How Modelplane works
Modelplane runs as a control plane on its own cluster, the control cluster, above the inference clusters that actually serve models. It’s built on Crossplane: platform teams and developers describe what they want as Kubernetes resources, and Modelplane continuously reconciles the fleet to match, composing the clusters, scheduling replicas, and exposing endpoints. This page is the full tour. It covers the architecture and resources, then walks through what happens when you deploy a model.
Modelplane API
Modelplane’s API is two sets of resources, one per team, with everything in between filled in for you. Platform teams describe the fleet, ML teams describe a model, and Modelplane composes the rest.
The hierarchy mirrors Kubernetes core one scope up: ModelDeployment →
ModelReplica → ModelService → ModelEndpoint parallels Deployment → Pod → Service →
Endpoint, across a fleet instead of within a single cluster.
What the control plane reconciles
Once the resources exist, Modelplane keeps the fleet matching them. Five concerns run continuously:
- Provisioning. From an
InferenceCluster, Modelplane creates a full cluster and its GPU node pools, or brings in a cluster you already run on any Kubernetes, and installs the serving stack on each. - Scheduling. A two-level scheduler places work: it pins each
ModelReplicato a cluster and pool whose hardware meets the model’s requirements, then the cluster’s own scheduler binds the GPUs to the serving pods through DRA. - Autoscaling.

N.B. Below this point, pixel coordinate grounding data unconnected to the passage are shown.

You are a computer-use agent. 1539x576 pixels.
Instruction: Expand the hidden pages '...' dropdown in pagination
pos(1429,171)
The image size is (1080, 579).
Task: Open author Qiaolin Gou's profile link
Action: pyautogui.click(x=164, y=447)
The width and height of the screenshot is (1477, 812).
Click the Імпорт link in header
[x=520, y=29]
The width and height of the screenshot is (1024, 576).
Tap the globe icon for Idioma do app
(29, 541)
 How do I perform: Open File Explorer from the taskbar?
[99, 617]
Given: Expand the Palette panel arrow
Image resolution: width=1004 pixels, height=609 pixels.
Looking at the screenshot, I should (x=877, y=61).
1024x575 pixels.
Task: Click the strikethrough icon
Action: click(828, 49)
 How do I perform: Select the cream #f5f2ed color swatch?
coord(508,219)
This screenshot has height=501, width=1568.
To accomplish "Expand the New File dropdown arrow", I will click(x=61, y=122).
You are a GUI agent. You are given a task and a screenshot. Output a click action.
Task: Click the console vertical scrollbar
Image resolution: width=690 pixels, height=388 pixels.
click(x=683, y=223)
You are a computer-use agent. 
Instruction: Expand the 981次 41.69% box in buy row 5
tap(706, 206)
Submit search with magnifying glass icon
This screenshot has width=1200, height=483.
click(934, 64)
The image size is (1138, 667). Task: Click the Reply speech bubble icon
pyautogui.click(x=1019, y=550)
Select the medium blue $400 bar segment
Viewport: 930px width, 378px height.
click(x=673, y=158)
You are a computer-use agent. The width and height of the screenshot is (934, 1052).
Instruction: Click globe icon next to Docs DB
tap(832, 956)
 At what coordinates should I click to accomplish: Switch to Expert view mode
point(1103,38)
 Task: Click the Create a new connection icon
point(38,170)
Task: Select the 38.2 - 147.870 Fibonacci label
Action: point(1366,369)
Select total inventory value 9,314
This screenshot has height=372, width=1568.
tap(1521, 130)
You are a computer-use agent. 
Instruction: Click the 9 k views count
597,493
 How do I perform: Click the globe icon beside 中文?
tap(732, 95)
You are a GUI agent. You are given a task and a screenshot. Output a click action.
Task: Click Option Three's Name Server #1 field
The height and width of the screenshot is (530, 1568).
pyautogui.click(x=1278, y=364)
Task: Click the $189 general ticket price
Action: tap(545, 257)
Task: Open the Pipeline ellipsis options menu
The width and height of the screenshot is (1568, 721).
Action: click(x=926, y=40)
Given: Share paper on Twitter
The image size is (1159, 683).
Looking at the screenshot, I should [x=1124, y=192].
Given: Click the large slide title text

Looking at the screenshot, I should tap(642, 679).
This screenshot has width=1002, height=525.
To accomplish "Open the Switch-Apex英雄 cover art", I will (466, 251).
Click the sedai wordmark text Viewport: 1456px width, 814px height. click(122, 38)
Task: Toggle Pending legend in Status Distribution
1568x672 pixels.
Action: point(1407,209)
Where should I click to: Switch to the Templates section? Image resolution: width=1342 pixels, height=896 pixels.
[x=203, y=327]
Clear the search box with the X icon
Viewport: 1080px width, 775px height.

Replicas are the scaling axis. Scaling a
ModelDeployment’sspec.replicasadds or removes whole serving instances through the standard Kubernetes scale subresource, sokubectl scaleor a KEDAScaledObjectwork out of the box. - Routing. A
ModelServiceexposes one OpenAI-compatible endpoint through the gateway and load-balances across the deployment’sModelEndpoints, wherever their replicas run.ModelEndpointscan also point at external inference services. - Caching. A
ModelCachestages model weights on cluster storage once, so serving pods read them locally instead of re-downloading on every start.
Universal compatibility
Modelplane is deliberately unopinionated about the engine. A ModelDeployment
describes the shape of a deployment, how many pods, on how many nodes, with
which devices, and nothing about how the engine runs internally. The engine flags
you write carry parallelism (tensor, pipeline, data, expert), quantization, and KV
transfer; Modelplane never injects them.
This is what lets one API serve any container-based engine and any topology without special cases. Modelplane composes the engine onto the right cluster resource and injects almost nothing, just the address a multi-node leader is reachable at, so a worker can join it. New engines and new parallelism strategies work without a change to Modelplane. The community publishes recipes (worked, copyable manifests) to bridge the gap that flexibility leaves, rather than hard-coding choices into the API.
Fleet scheduler
For each replica, the scheduler picks a (cluster, pool) in two steps:
- Filter clusters by
clusterSelector.matchLabelsagainst the standard Kubernetes labels on eachInferenceCluster, the organizational metadata: tier, region, provider, compliance posture. - Filter pools by matching each device request in the deployment’s
nodeSelector.devicesagainst the pool’sInferenceClass. A request is based on DRA: acountand CEL selectors over a device’s attributes and capacity, like “a GPU with at least 141Gi of memory.” A pool fits when it has the devices the model asks for and enough free nodes to hold a replica.
Capacity is accounted at the node level across the fleet, so Modelplane never overcommits a pool. Replicas are pinned to their cluster once placed and stay there across reconciles; if a cluster is deleted, the scheduler re-places its replicas elsewhere. How it schedules covers the placement rules and their limits in full.
Deploying a model
Creating a ModelDeployment kicks off the loop end to end. The scheduler
discovers the ready clusters (filtered by your label selector if you set one),
matches each engine’s device requests against their pools, and pins each replica
to a cluster that fits. Modelplane composes a ModelReplica on each chosen
cluster, turns it into the right serving workload there, creates a ModelEndpoint
per replica, and your ModelService routes traffic across them through one stable
endpoint on the gateway. Scale the deployment up or down and the same loop
re-converges.
Serving topologies
A single-node deployment composes to a Kubernetes Deployment fronted by a
service. When a model is too large for one node, an engine becomes a gang: a
Leader member and one or more Worker members that Modelplane composes into a
LeaderWorkerSet, serving the model together across nodes. Gang deployments
should stage their weights through a ModelCache, so the pods share one copy
instead of each pulling the same model.
Disaggregated serving splits prefill and decode into separate engines
(serving.mode: PrefillDecode) that run on the same cluster and hand off the KV
cache between them. Modelplane wires up the cluster-edge routing that pairs each
request’s prefill and decode; the engines carry the KV-transfer flags. Both are
described in full in the model deployment docs.